In business, ROI often is shorthand for return on investment, but in healthcare, it also can mean release of information.
Manhattan lawyer Lowell Sidney got a shock when the mail delivered a weighty package containing 1,758 pages of his 71-year-old client's medical records for which ROI costs were $2,693.68, including shipping and handling.
The charges were based on a payment rate of $1.50 a page, the suit alleges.
That's double the $0.75 per page rate limit set by New York and a violation of state law, Sidney said. And at those prices, Sidney said the goods were thoroughly scrutinized.
“They charged me not only for the HIPAA authorization,” his client had signed, “but the cover letter that I sent them,” Sidney said.

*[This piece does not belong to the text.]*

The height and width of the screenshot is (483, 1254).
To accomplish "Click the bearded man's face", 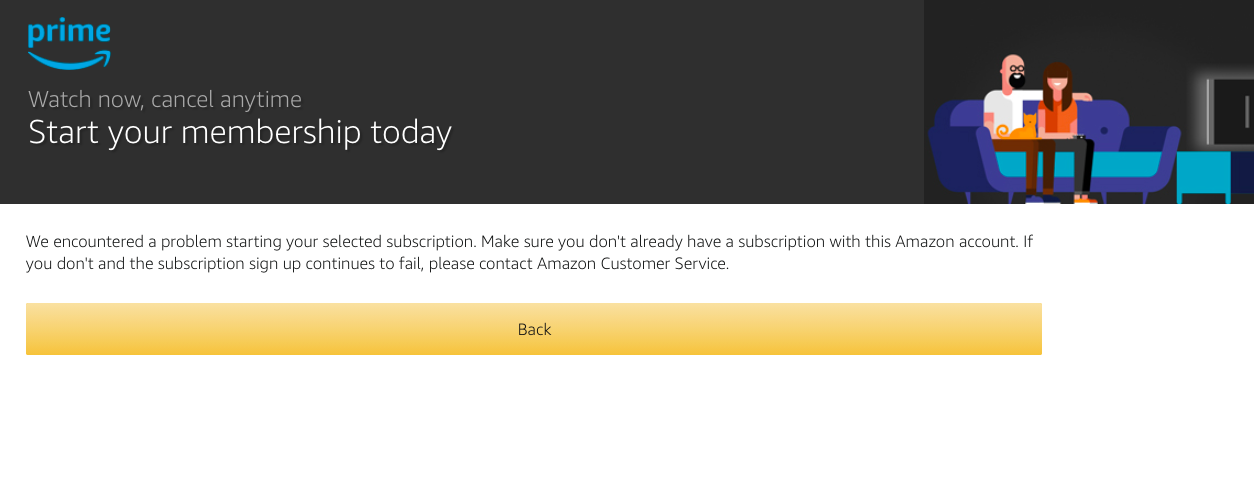I will pos(1015,77).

Sidney said he paid the tab, then filed a class-action suit against Columbia Presbyterian Medical Center and IOD Inc., of Green Bay, Wis., a document management vendor that provided release of information services for the New York City hospital.
The suit claims through the plaintiffs' “wrongful and unlawful conduct” they've received “substantial profits and windfalls” and have been “unjustly enriched at the expense of plaintiff and members of her class.”
This isn't a malpractice case, Sydney stressed, at least not against the hospital, part of the New York Presbyterian Healthcare System. He said clinicians provided “top notch” care to his client, Vicky Ortiz, after she arrived there by ambulance from a rehab center where she was mistreated, according to Sidney.
“The only allegation is that the administrators and the vendor they chose are running -- I don't know what it is," Sydney said. "It's extortion. They have a monopoly on the medical records. If I don't pay, I don't get the medical records.”
The complaint alleges thousands of individuals have been similarly overcharged for copies of their records.
“I predict I will be adding many more defendants to this list,” Sidney said. After news of the suit had broken in the New York newspapers, "an attorney called me yesterday and said he paid $2.25 a page,” Sidney said. “I think it's rampant in the industry.”
And in fact, a recent JAMA article discussed the financial and convenience barriers to obtaining medical records.
Sidney might be right.
The Office for Civil Rights at HHS last year issued guidance to providers suggesting that a flat fee of $6.50 for digital records, no matter their size, is appropriate.
“Most hospitals have outsourced their release of information to third parties,” said Kathy Downing, senior director for information governance to the American Health Information Management Association, a professional organization for medical records workers and managers. “Third parties are unhappy about this (OCR) guidance because they make their money by charging as much as they can to attorneys and third-party requesters.
But, Downing said, “A person has a right to direct their information to another person. They shouldn't be charged more because they want the information to go to an attorney.”
Columbia Presbyterian and IOD, which merged in 2016 with three other companies to become Ciox, based in Alpharetta, Ga., did not respond to requests for comment at deadline.